Even the movie audience must await Rouletabille’s return, along with the fictional interested parties who reconvene near the scene of the unsolved crime for a masterful summing-up. A whole expedition has taken place off-screen. Nevertheless, the effrontery of it all is whimsically entertaining.

The acting Mr. Podalydes proves a virtuoso at overconfidence and glib explanations. The directing Mr. Podalydes excels at playful depiction and distraction from the outset, drawing our attention to three inventions that evoke the period and anticipate the principal setting, the rambling estate of a master inventor named Stangerson (Michael Lonsdale). A Rube Goldberg machine with counterweights and a descending ball gives way to a model train racing across the Stangerson grounds and then a pioneering solar automobile, so dependent on direct sunlight that it stalls whenever a cloud passes over the sun.

A cloudless example of ensemble crime fiction, “Yellow Room” boasts a much sounder script than a trio of contemporary crime sagas included in the series. Back-to-back psychopaths make “Variete Francaise” and “Roberto Succo” perilous treading for anyone attracted to this weekend’s fare.

The former revolves around a thin-faced prodigal named Eric who seems to be returning from jail or perhaps mental confinement in order to be wed but discovers that his deranged father may have done away with Mom and a less fortunate son. Nothing is ever adequately explained. Fittingly, perhaps, a number of scenes are staged in total darkness.

Not a name to cherish, Roberto Succo is revealed to be a serial killer of Italian origin who terrorizes the French by stealing cars, assaulting women and sometimes killing his victims. Nevertheless, he seems to exert a hypnotic cobra-guy effect on women in carjacking episodes. It takes several lifetimes, by my watch, to alarm a high school girl who becomes Succo’s steady. She ignores the frequency with which he appears in different cars, not to mention the grisly confession about how he butchered his parents. I began to sense something culturally significant in her refusal to think ill of the monster. Almost akin to French solicitude for Saddam Hussein.

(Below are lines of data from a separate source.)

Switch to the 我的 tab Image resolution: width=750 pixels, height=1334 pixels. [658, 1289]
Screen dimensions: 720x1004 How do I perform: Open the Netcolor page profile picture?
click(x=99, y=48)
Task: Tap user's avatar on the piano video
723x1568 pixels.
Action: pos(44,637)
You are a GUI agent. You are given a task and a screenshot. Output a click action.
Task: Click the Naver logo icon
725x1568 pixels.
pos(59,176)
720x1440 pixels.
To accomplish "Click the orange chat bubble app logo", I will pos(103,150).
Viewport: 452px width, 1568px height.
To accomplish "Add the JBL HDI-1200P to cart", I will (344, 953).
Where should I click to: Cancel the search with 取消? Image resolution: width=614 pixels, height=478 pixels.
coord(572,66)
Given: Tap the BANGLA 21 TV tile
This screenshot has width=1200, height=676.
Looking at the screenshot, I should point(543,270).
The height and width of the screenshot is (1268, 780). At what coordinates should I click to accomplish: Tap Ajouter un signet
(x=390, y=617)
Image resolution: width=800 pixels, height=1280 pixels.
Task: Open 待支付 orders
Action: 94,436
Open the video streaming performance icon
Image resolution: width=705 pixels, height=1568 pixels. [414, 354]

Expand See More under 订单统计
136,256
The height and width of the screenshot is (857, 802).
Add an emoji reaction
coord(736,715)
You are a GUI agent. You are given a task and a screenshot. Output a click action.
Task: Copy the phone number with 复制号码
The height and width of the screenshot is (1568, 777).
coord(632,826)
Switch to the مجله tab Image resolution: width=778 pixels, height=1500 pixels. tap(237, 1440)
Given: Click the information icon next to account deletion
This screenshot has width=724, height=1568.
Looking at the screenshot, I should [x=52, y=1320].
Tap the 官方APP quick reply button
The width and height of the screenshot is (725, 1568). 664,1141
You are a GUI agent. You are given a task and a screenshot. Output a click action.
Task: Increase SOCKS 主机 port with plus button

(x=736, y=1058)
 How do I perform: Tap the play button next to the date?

“Pas de Scandale,” which declines to explain the business scandal that lurks in the background of an idling plot, accentuates one’s concern about eligible young Frenchwomen.

Isabelle Huppert, the star of the film, remains regally above the fray as the estranged wife of a demoralized corporate executive just out of prison on a charge of financial malfeasance. However, a young hairdresser becomes an object of obsession for the ruined man, and you can never be sure if that’s a hopeful or pathetic development. Not in a script where all hope of crystallization is in vain.

An almost criminal negligence weakens a potential heartwarmer titled “The Butterfly,” in which Michel Serrault plays a widowed lepidopterist with a lonely, inquisitive little girl on his hands during a rural excursion. Writer-director Philippe Muyl needs to learn the blessings of common sense. The juvenile heroine, embodied by a wistful, freckled 8-year-old named Claire Bouanich, is supposed to be Mr. Serrault’s neighbor, left to her own devices by an absent-minded single mother. Insincerely, the movie suggests that the impromptu guardian will be mistaken for an abductor and that all efforts to contact the mother would be futile. None of this manipulation exhibits the slightest hint of urgency or credibility.

“New From France” suffers from chronic writing breakdowns. From the look of things, crime stories in particular should not be trusted unless they date back to Gaston Leroux.

SERIES: “New From France”

WHERE: American Film Institute National Theater at Kennedy Center and Silver Theatre in Silver Spring

WHEN: Today through Sunday

TICKETS: $8.50 for the general public; $7.50 for AFI members, students and seniors (65 and over).